Published June 29, 2015
The pair escaped on the weekend from Tihar jail, Asia's largest, in what appeared to be a carefully prepared prison break that authorities are still piecing together. —AFP/File
The pair escaped on the weekend from Tihar jail, Asia's largest, in what appeared to be a carefully prepared prison break that authorities are still piecing together. —AFP/File

NEW DELHI: Two prisoners escaped from India's most secure jail in New Delhi by digging a tunnel under a wall and scaling another in a daring dash for freedom, an official and media reports said Monday.

The pair escaped on the weekend from Tihar jail, Asia's largest, in what appeared to be a carefully prepared prison break that authorities are still piecing together.

One of the two, identified only as Faizan and Javed, who had been awaiting trial on burglary charges, was recaptured on Sunday and was being questioned.

"They escaped sometime on Saturday or Sunday. We will find out how they managed to escape. It is too early to say how and when they staged the jail break," Tihar deputy inspector general Mukesh Prasad told AFP.

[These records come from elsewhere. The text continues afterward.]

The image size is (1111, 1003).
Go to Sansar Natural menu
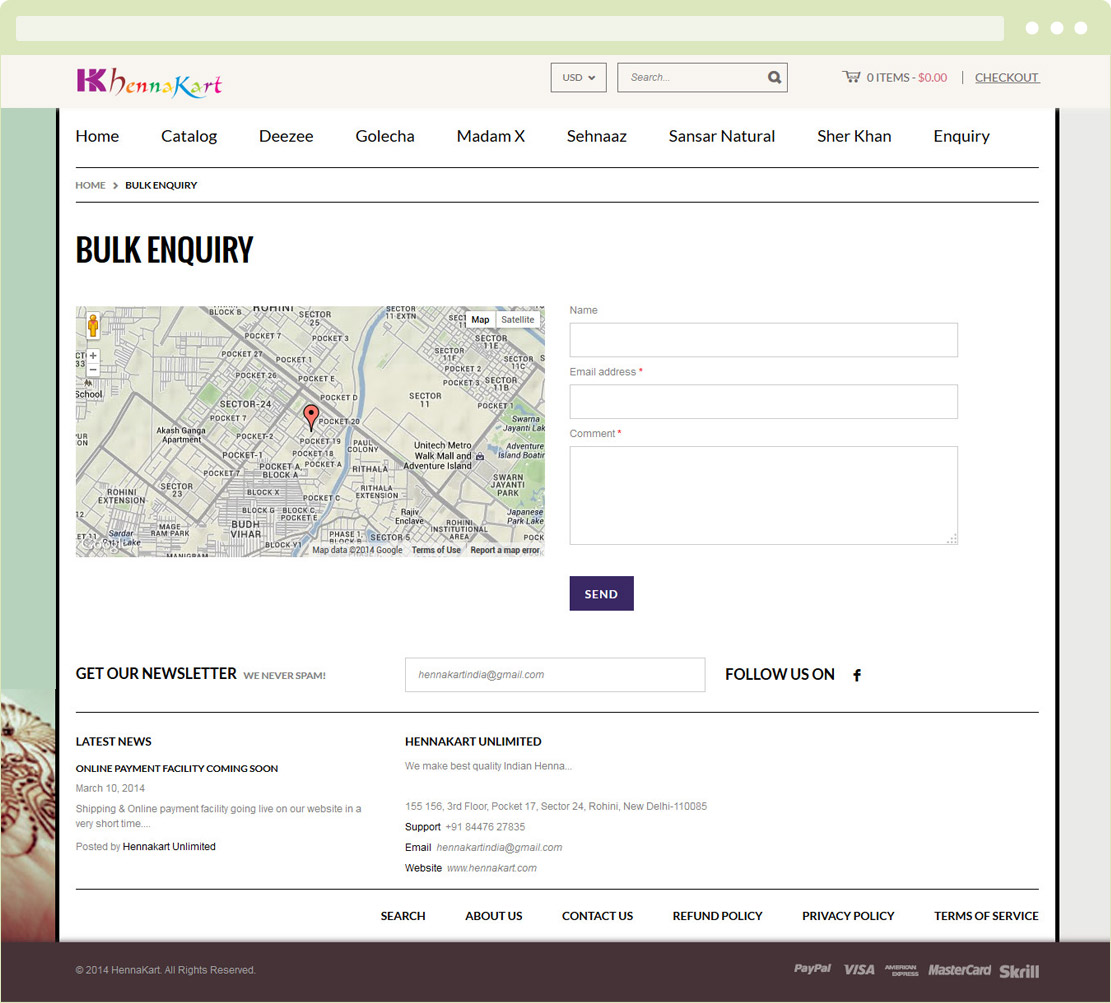tap(721, 136)
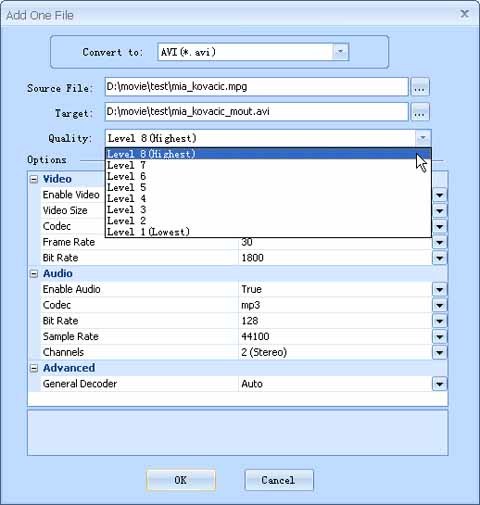480x505 pixels.
Task: Collapse the Advanced options section
Action: pyautogui.click(x=34, y=368)
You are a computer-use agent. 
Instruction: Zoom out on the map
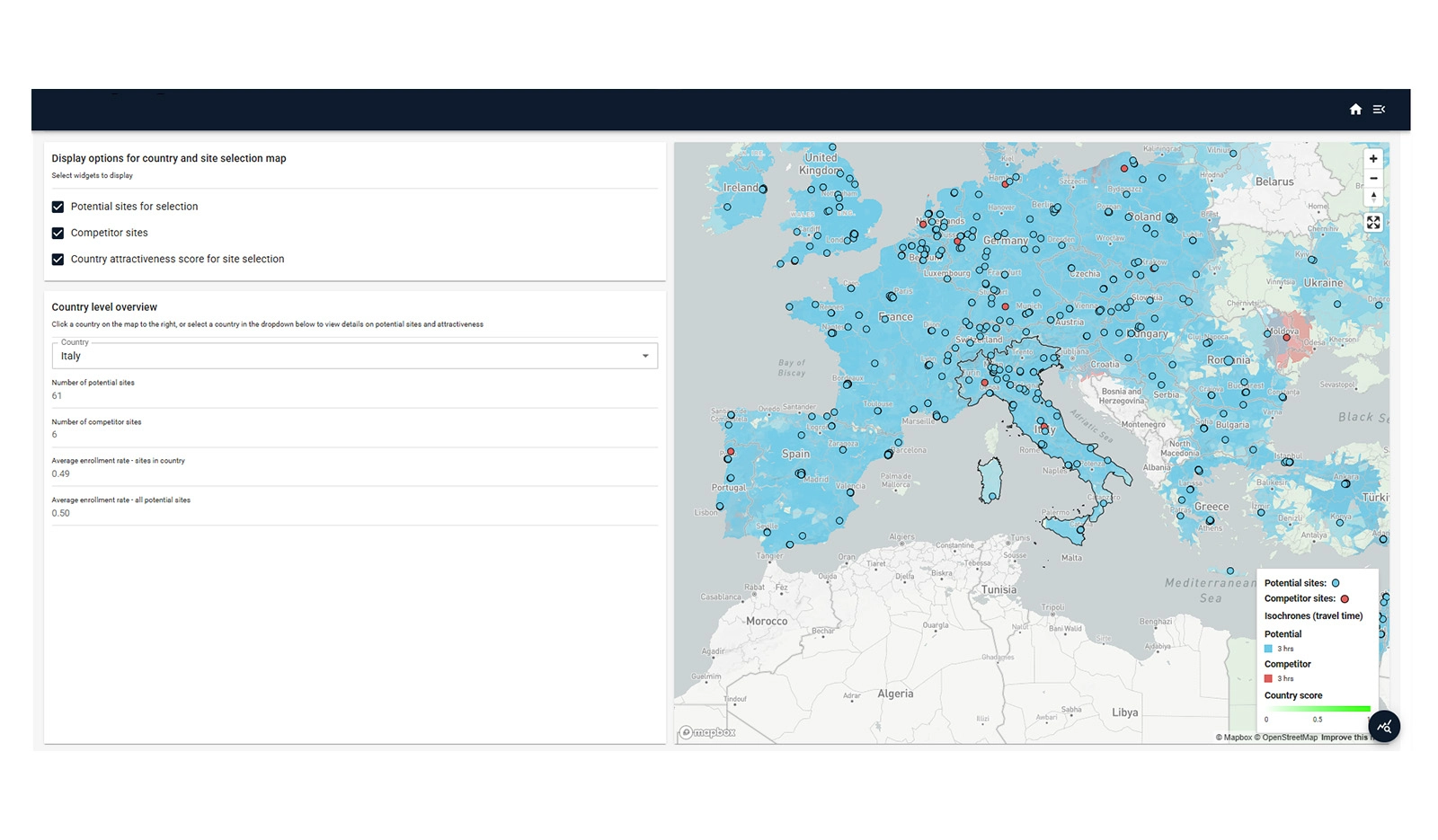pos(1373,178)
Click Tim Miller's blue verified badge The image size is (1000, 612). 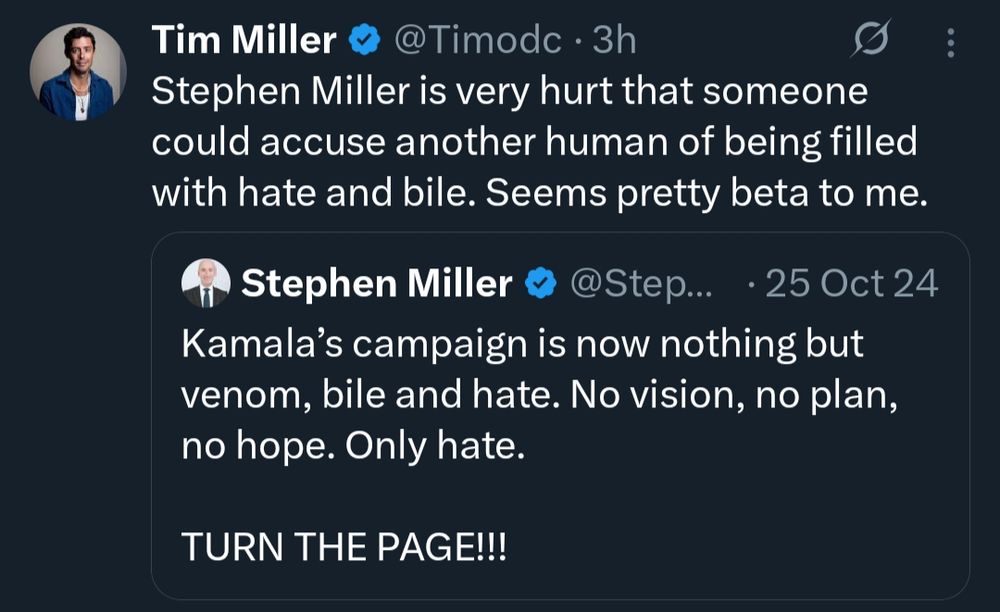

Prison guards raised the alarm on Sunday when they failed to show up for roll call. The pair had scaled a wall from one compound into another before digging under the perimeter wall and crawling through a drain, the Times of India and other local media said.

Authorities ordered an investigation on Monday into how they managed to slip past scores of armed guards and electronic surveillance.

The jail houses top militants, mafia, other gangsters and hardened criminals. But the prison is hugely overcrowded with more than 13,500 inmates at the end of 2013 despite a maximum capacity of just 6,250.

Earlier this month, India's National Human Rights Commission asked Tihar authorities to explain media reports that 18 inmates had been murdered in just in one month by powerful gangs running the place.